The governor also revived a tax break for Hollywood, allowed juvenile killers serving life in prison a chance for release and outlawed treatment intended to turn gay children straight. {snip}

{snip}

The driver’s license measure will make illegal immigrants eligible to drive legally in California if they qualify for a new federal work permit program. That Obama administration protocol allows illegal immigrants who came to the United States before they were 16, and who are now 30 or younger and meet certain other criteria, to obtain work permits.

{snip}

The other closely watched immigration bill was known as the Trust Act. It would have prohibited local law enforcement officers from cooperating with federal authorities to detain suspected illegal immigrants, unless they are charged with a serious or violent felony.

Some in law enforcement campaigned hard against the measure, AB 1081 by Assemblyman Tom Ammiano (D-San Francisco). Los Angeles County Sheriff Lee Baca said it conflicted with federal law and vowed to defy it.
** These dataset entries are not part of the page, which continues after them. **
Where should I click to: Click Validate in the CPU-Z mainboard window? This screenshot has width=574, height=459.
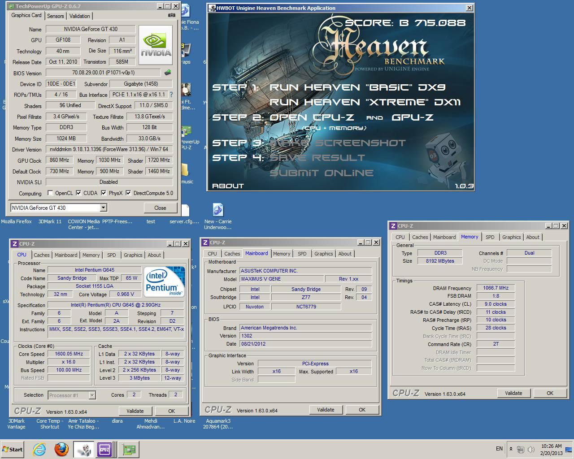[x=326, y=410]
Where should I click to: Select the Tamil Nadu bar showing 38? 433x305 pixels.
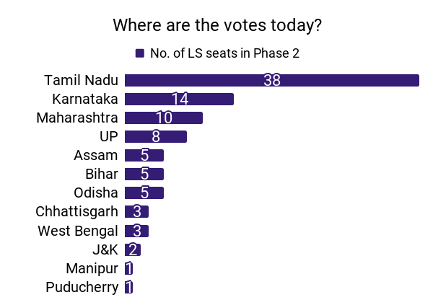[271, 80]
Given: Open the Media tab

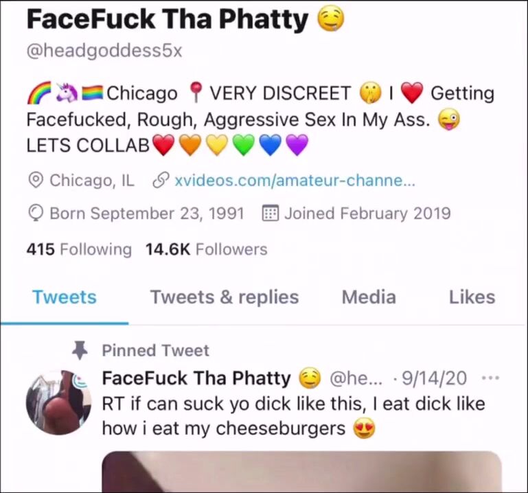Looking at the screenshot, I should point(369,297).
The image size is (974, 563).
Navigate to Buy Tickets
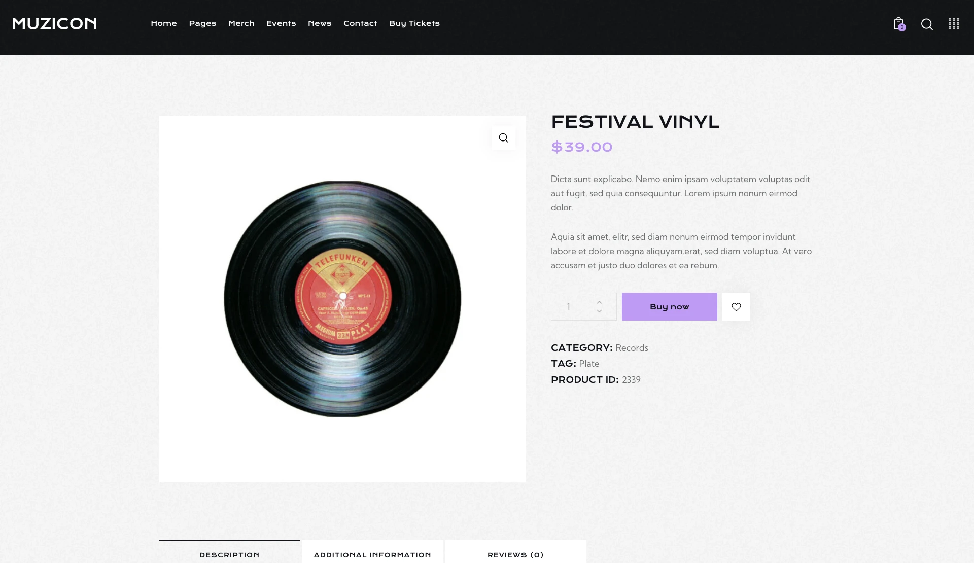(x=414, y=23)
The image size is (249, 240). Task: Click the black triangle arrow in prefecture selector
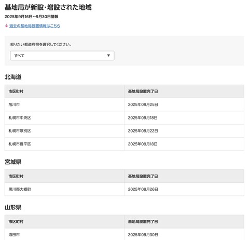point(108,56)
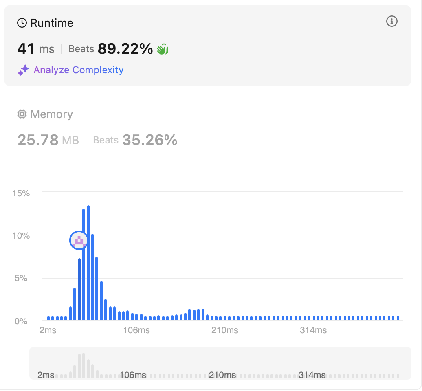The image size is (422, 391).
Task: Click the 15% label on the y-axis
Action: coord(21,193)
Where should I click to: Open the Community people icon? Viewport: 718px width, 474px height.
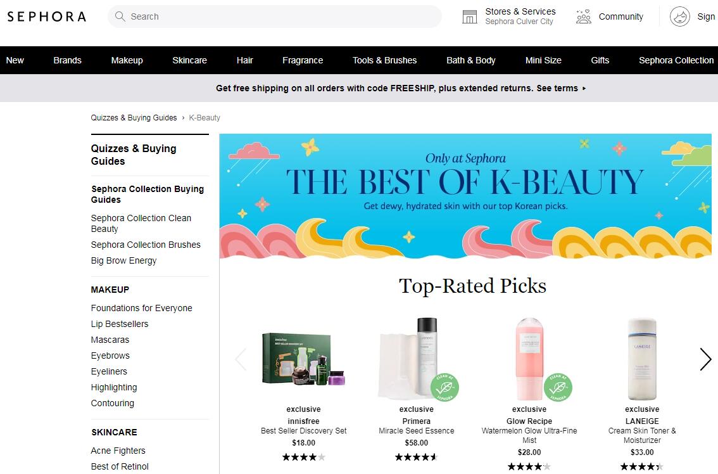coord(583,16)
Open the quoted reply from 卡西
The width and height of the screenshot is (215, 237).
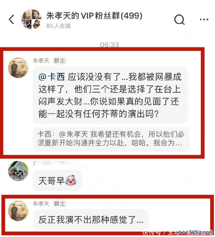[111, 139]
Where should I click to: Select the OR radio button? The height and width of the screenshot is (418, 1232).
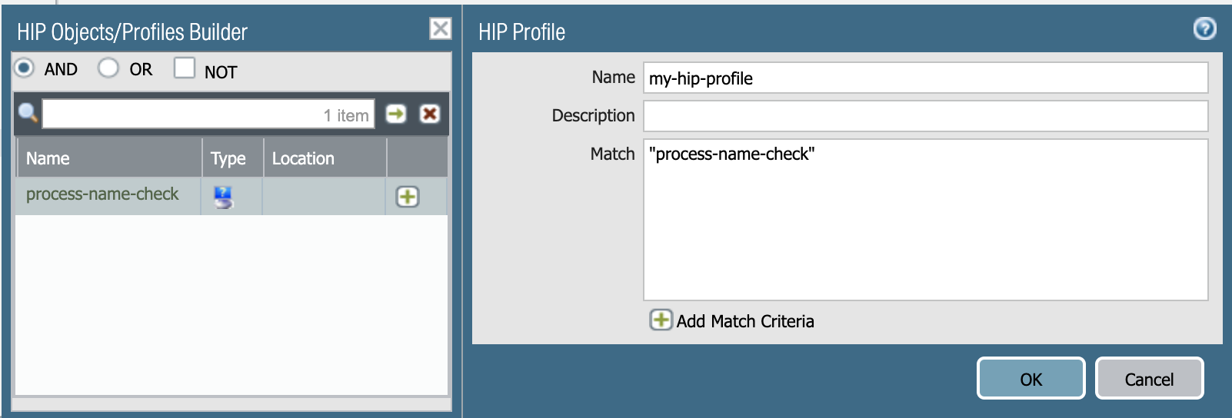[x=108, y=68]
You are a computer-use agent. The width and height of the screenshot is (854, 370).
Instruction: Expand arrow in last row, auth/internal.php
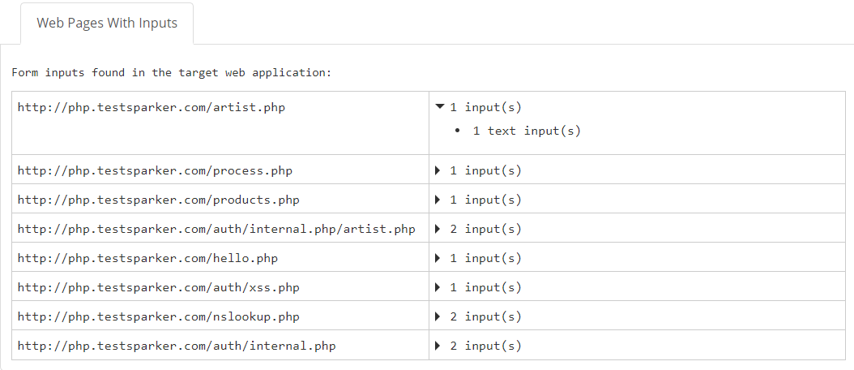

The act is aimed at Secure Communities, a federal program that creates a pipeline from local jails to deportation. {snip}

Brown wrote in his veto message that he supported the intent of the Trust Act but it was “fatally flawed,” as it would have protected illegal immigrants involved in such crimes as child abuse, drug trafficking and selling weapons. “I believe it’s unwise to interfere with a sheriff’s discretion to comply with a detainer issued for people with these kinds of troubling criminal records,” he said.

{snip}

Proponents of the act noted that fewer than a third of the roughly 80,000 people deported from California since the state joined the program in 2009 were convicted of serious felonies. Most of the rest committed misdemeanors, while others were guilty only of previous immigration violations.